Adapters vary in their ability to control a simmer flame. There's no way to know how well any given adapter will simmer prior to purchase. It's strictly luck of the draw. I'd suggest that you buy the adapter from Wally World so that it can be returned if it doesn't simmer worth a dang. DOn't skimp on the hose--get a long one. It allows much more flexibility in locating the tank in proximity to the stove. Also, hoses love to coil and curve and they don't travel in a straight line. Make sure the hose as a thumb wheel on it so you don't need a wrench to screw it into the tank.

A note of caution: ALWAYS carry teflon tape! NEVER leave home without teflon tape! It's inevitable that the hose and adapter will not fit perfectly together. Truly inevitable. When that happens, your stove is useless as there will be a dangerous fire breaking out in teh worst possible place. Believe me, we've had it happen too often to count. Now that we carry teflon tape, it never happens. We always tape the joint between the hose and the adapter and it makes camping much safer for all concerned.
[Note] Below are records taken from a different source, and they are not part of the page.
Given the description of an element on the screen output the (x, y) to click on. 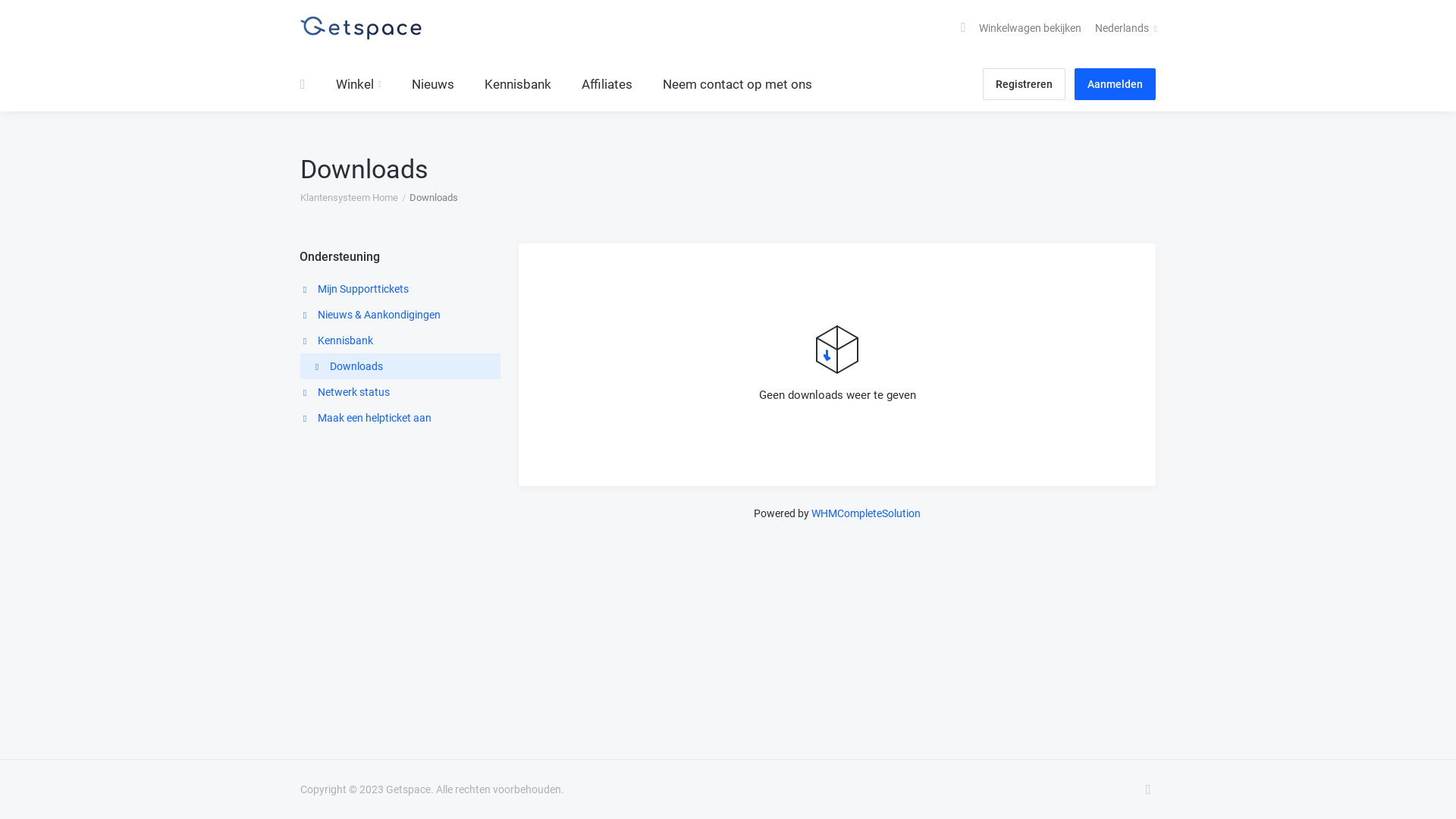
Downloads Element type: text (400, 366)
Nieuws & Aankondigingen Element type: text (400, 314)
Klantensysteem Home Element type: text (349, 197)
Aanmelden Element type: text (1114, 84)
Netwerk status Element type: text (400, 391)
Affiliates Element type: text (606, 84)
Neem contact op met ons Element type: text (737, 84)
Maak een helpticket aan Element type: text (400, 417)
Kennisbank Element type: text (400, 340)
Registreren Element type: text (1023, 84)
Mijn Supporttickets Element type: text (400, 288)
Nieuws Element type: text (432, 84)
Kennisbank Element type: text (517, 84)
Nederlands Element type: text (1125, 27)
Winkelwagen bekijken Element type: text (1018, 27)
Winkel Element type: text (358, 84)
WHMCompleteSolution Element type: text (865, 513)
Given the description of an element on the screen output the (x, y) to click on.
The other weak link in the adapter is the coil spring that provides tension into the actual stove innards You have to have a very tight fit between the adapter and the stove portal or else you will get yet another propane fire breaking out there.

The steel used in the spring that comes on the adapter is great stuff but heat makes it brittle and it will eventually break off. It's not a matter of "if" it will break, simply when. Meanwhile, the steel is basically impossible to bend with your fingers. That's why we carry two small pliers--one needle nose and one regular. We now never worry about when the spring will break. it doesn't matter. one nice thing about the 413D is that there is a real EDGE on the inside of the box. We can simply slide the spring coil over this edge and don't have to worry about bending a hook on the end of the spring.
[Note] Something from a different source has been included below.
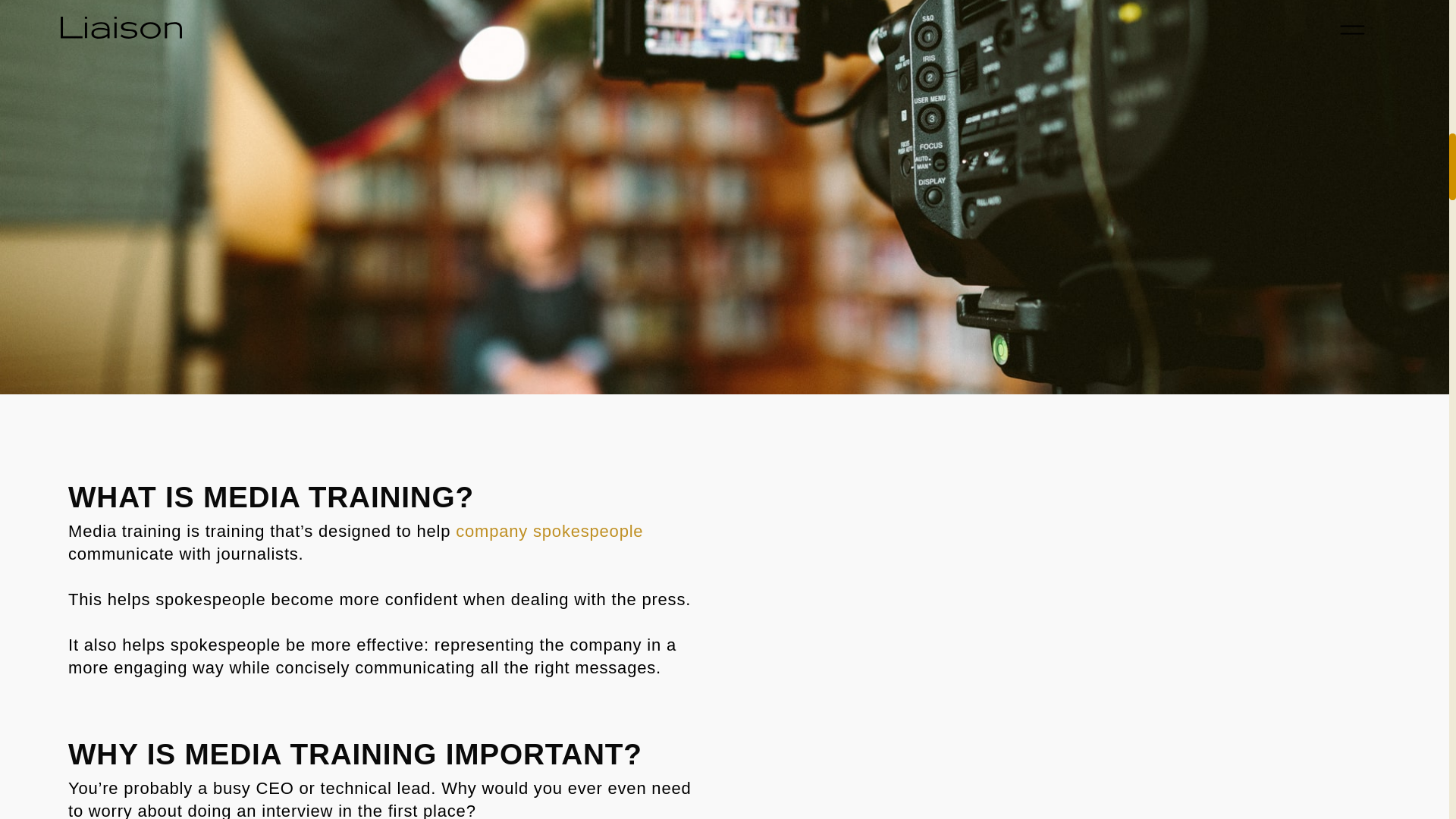
company spokespeople (549, 530)
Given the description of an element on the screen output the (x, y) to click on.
There's one other weak link in the hose. Almost all hoses have a machined fitting that goes into the tank. There's a little circular machined recess in the tip of the hose. There's an O ring that fits into this recess. Propane gas has a chemical that makes O rings brittle. They crack and eventually break off. Believe me, this is NOT a good thing! Some of these O rings don't even last a season. They will rarely last two seasons and, three? Forget it! The O rings typically costs 25 cents each at a full service propane place. We buy 10 of them and keep them two film cans. That way when we lose one, we're not SOL. Keep an eye on that O ring at all times. Swapping it out BEFORE it breaks is highly recommended! If you've ever had a propane fire break out right at the tank, you know how terrifying this can be. It's all because of that skipping little 25 cent O ring!

This should go without saying but.... Be sure to wait until your stove cools completely before packing your hose inside the stove. Duh. Well, believe it or not, I got in a hurry once and totally destroyed a perfectly good hose by allowing it to contact the hot burner plate. Opps. If you can put your hand on the burner plate, it's cool enough to pack the hose inside. Otherwise, chill out and wait.

Another caveat is spare propane. You need two things. One is a mechanical propane tank gauge. They sell for less than $15 most places. Don't let you tank fool you. Monitor it before and after each trip. Keep it full. An empty propane tank is very embarrassing and problematic. Also bring along not one but TWO green propane bottles. It's cheap insurance and does wonders for peace of mind.

Here's a tip about the green bottles. They are cheap for a reason. They are intended for one time use only. By and large, if you ever have to use them, plan on using ALL the propane in them or throw them away immediately after usage even if they have propane left in them. Why? Well, the little funky valves in those green bottles are worthless. At least 50 percent of them will leak gas after their first use!!!! It might be a leak so small you can't smell it or hear it but they will be leaking and eventually you could have a disaster. Susun has good ears and she can hear a gnat fart at 50 yards. So, I have her listen to the green bottles bu holding the end into her ear. It looks weird but it works. She can detect a tiny leak. You would be amazed how many of them leak. They DO NOT leak when they are new and unused. It's after being used that they leak. That's why we just throw them away in a VENTILATED dumpster. Oftentimes, if the leak is big, we will simply put them downwind and let them run out of gas before throwing them away. Green bottles are very dangerous. Use then with great caution and suspicion! User beware!